The two reports provide valuable information about prostate cancer biology and response to treatment, at both mechanistic and conceptual levels. At the same time, these results also raise a host of burning questions. For example, we still do not know exactly how the ionizing radiation–evoked reactive oxygen species activate AR (1), and whether the AR-stimulated DNA repair genes, other than those in the NHEJ pathway (2), contribute to cancer cell survival and treatment resistance. Mechanistically, the AR cofactor roles of DNA-PKcs (1, 8) and PARP-1 (10) are important, yet we do not understand to what extent these are analogous to their canonical roles in the DDR achieved, respectively, through phosphorylation and parylation of diverse substrates (11), or whether these roles perhaps operate via some scaffold or other function. Last but not least, given the emerging bewildering heterogeneity between and within human tumors (12), it remains to be seen how diverse is the status of the discovered regulatory circuit of AR with DNA repair genes in subsets of cancer cells, including the candidate cancer-initiating/stem cells.
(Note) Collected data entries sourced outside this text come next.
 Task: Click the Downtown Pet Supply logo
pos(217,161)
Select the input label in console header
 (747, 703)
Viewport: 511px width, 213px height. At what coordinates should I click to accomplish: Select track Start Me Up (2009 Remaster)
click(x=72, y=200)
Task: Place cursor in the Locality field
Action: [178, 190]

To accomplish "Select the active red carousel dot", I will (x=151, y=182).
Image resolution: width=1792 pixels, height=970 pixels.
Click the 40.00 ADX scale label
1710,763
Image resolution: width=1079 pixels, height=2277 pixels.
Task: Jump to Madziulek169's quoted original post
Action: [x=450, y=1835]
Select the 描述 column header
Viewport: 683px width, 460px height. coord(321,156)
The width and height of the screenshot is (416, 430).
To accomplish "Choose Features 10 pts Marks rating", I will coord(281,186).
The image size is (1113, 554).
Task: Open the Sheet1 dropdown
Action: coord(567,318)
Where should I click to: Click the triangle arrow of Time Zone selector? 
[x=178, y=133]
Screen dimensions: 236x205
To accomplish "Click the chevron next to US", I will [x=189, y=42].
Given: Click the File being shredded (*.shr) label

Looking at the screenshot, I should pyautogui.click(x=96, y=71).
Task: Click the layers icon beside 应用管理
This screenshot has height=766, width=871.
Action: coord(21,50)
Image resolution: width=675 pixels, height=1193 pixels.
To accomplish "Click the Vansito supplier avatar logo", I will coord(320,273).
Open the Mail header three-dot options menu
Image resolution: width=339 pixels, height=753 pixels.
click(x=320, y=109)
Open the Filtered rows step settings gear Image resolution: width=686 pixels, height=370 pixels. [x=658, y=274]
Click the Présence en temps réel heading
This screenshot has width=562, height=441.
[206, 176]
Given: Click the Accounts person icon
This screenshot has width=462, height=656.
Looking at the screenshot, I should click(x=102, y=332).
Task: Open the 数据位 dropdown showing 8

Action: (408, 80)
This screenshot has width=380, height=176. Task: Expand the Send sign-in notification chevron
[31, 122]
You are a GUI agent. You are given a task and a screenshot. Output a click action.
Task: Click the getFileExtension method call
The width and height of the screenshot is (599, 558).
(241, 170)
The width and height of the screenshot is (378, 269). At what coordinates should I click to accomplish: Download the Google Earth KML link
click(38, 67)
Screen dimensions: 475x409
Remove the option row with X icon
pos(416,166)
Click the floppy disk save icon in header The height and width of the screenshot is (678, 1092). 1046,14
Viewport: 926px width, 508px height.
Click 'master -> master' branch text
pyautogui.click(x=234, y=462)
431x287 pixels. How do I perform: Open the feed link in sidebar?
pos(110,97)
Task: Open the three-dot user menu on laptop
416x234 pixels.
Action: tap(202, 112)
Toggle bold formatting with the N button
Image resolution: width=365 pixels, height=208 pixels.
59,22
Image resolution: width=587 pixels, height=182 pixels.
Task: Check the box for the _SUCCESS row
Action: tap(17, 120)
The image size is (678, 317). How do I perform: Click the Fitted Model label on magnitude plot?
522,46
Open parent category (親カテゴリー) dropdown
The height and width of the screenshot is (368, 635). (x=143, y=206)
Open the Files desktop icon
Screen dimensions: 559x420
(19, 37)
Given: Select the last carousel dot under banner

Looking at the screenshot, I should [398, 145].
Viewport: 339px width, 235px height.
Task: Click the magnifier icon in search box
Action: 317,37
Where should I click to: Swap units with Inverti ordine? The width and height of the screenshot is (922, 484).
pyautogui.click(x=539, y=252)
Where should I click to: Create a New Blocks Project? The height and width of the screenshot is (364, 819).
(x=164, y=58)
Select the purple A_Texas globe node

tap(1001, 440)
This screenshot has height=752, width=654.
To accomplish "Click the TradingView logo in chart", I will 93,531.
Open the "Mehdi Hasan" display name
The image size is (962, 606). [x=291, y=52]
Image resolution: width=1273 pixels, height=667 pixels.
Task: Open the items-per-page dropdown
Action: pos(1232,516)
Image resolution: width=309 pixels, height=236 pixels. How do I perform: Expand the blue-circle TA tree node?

Arguably, the key contribution of the two studies is the rationale for the empirically observed synergy between androgen deprivation and radiotherapies. This important discovery now opens new avenues for personalized assessment of critical parameters of this mechanism when choosing treatment options, and suggests that additional drugs, such as small inhibitors of DNA-PKcs that are currently in clinical trials, may be exploited in the treatment of prostate cancer. An intriguing question is whether the commonly long-term ADT in the clinic, now shown to inhibit DNA repair (1, 2), might in fact contribute to the pronounced genomic instability seen in advanced prostate tumors. Furthermore, it is tempting to speculate that the discovered AR–DDR interplay, likely beneficial during physiologic DNA repair of, for example, AR-transcription–associated DNA breaks, is “hijacked” by the cancer cells to increase their fitness and resistance to therapy. The exciting task ahead is to turn this new knowledge into smarter and more efficient therapies for prostate cancer, and possibly also for breast and ovarian cancers, provided a closely analogous scenario exists between the estrogen receptor and the DNA repair machinery.
Disclosure of Potential Conflicts of Interest
No potential conflicts of interest were disclosed.